After the political games end, and the economic realities set in, the most likely outcome is that banks will optimize their operations on both sides of the border based on what is likely to generate the most revenue with the least possible cost. Politics and nationalism has nothing to do with it.

Lloyds Banking Group, RBS’s parent company, has said it could also shift its legal registration to England. The company cited similar contingency concerns, but is less affected by the upcoming referendum because Lloyds’ headquarters are already located in London.

What Would William Wallace Think?

Responding to the announcements by RBS and Lloyds, Alex Salmond, Scottish National Party (SNP) leader and First Minister said: “We know the moves both from Lloyds and the Royal Bank of Scotland will have no impact on operations or jobs. They are about brass plaques.”

In a game of cloak and dagger, Mr. Salmond has aimed veiled criticism at the British government for comments made earlier this week. A statement directly from David Cameron’s press office said that the UK government “has no contingency plans for Scottish independence.”

Mr. Salmond responded citing two reasons for the last few days’ uncertainty in the financial markets. “One is the unreasonable posture of the UK government who have refused to discuss this at any stage throughout the last two years. And secondly, the remarkable statement from Downing Street on Monday when they were facing stock market moves, where they said they had no contingency plans for Scottish independence.”

Scotland's First Minister Alex Salmond
Scotland’s First Minister, Alex Salmond

Could Mr. Salmond be suggesting that the UK government does in fact have contingency plans, but chose to make such a statement to exacerbate uncertainty (and volatility) in the markets? And consequently, contextualize market instability as being the result of investor displeasure with imminent independence? All in a bid to ‘scare’ Scotland into voting ‘No’ on one hand, and entice them to vote ‘No’ with the other.

David Cameron and his cabinet have been on a PR offensive pleading with Scottish voters to vote ‘No’ ever since opinion polls showed the majority of Scottish voters are now siding with the ‘Yes’ camp.

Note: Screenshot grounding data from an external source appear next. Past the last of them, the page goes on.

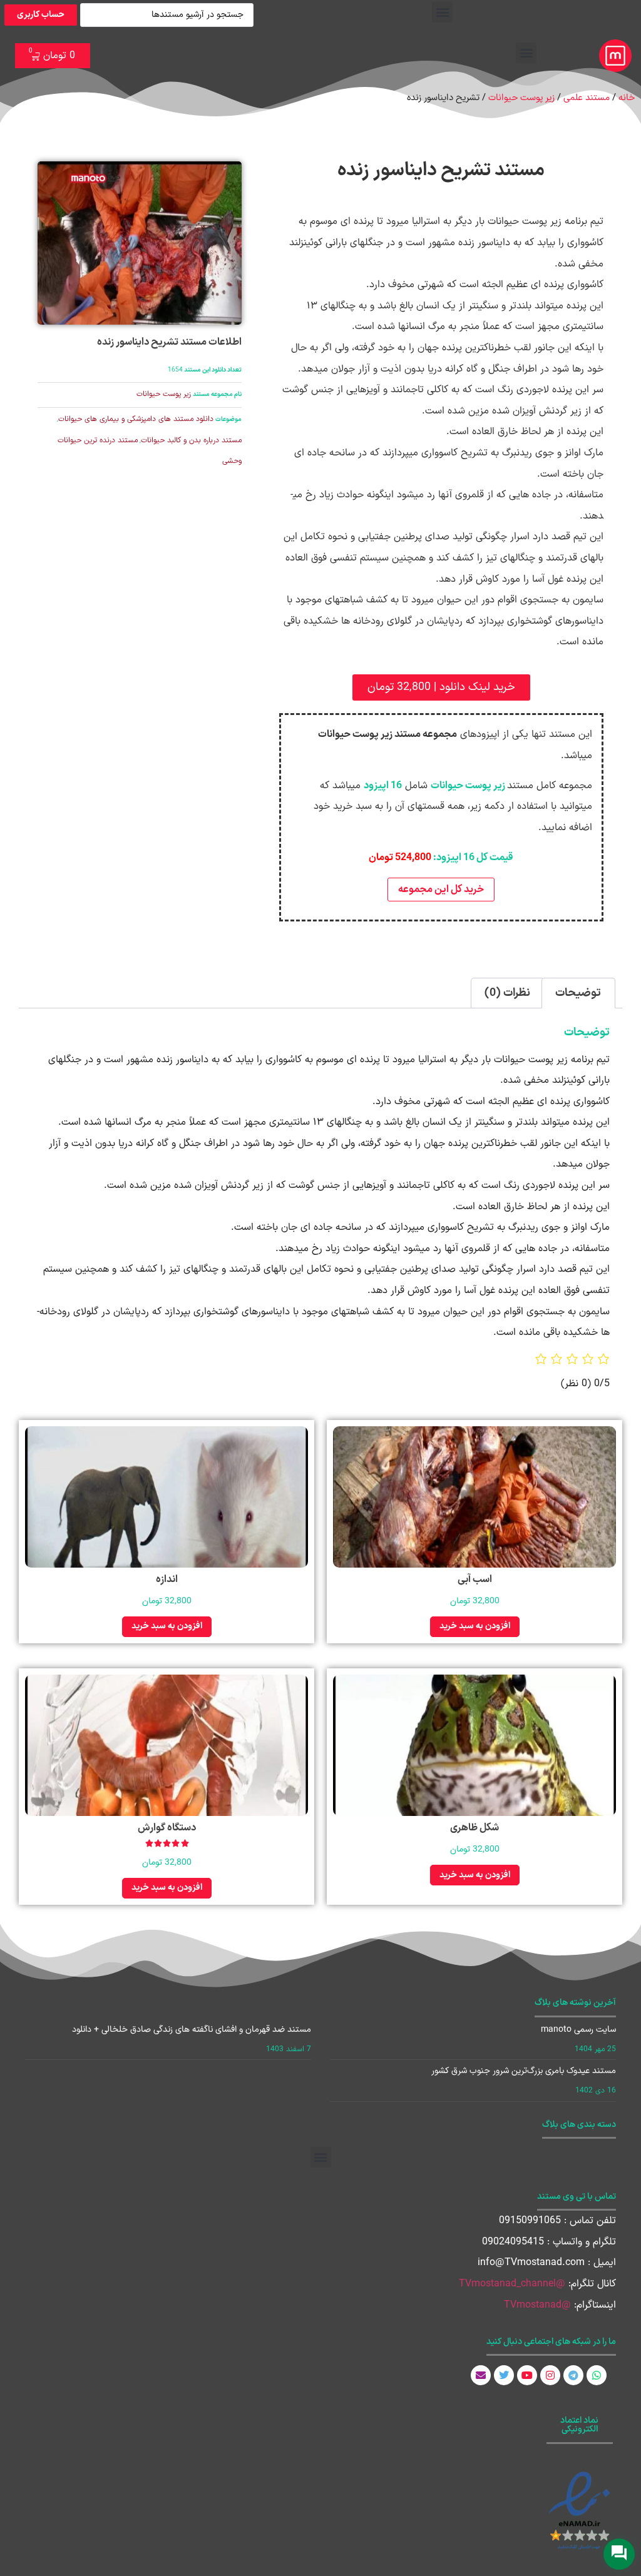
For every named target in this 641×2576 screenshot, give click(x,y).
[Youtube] (527, 2375)
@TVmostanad (537, 2305)
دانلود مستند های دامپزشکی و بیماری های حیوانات (135, 419)
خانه (626, 97)
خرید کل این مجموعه (441, 889)
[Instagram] (550, 2375)
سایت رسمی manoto (578, 2029)
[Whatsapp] (597, 2375)
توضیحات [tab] (578, 993)
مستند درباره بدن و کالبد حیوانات (191, 440)
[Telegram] (573, 2375)
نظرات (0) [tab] (507, 993)
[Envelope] (481, 2375)
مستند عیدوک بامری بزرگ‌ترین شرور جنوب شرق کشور (523, 2070)
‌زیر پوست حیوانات (521, 97)
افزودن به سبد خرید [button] (474, 1626)
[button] (442, 12)
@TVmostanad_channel (512, 2283)
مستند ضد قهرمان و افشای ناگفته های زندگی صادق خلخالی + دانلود (191, 2029)
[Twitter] (504, 2375)
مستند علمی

Despite the possibility of major restructuring and staff changes, both RBS and Lloyds are determined to make the point that they are simply moving ‘legal entities’ to a more conducive location. It’s still unclear how Scottish independence would affect legal tender, a central bank, fiscal budgets and EU membership. All of that has yet to be decided and will no doubt cause fresh controversy if Scotland votes Yes on September 18th.

Does Scotland want to go the distance and become independently isolated? Or does the nation want a mixture of collaboration and independence depending on their national interests? It seems British banks prefer to expect the former and hope for the latter.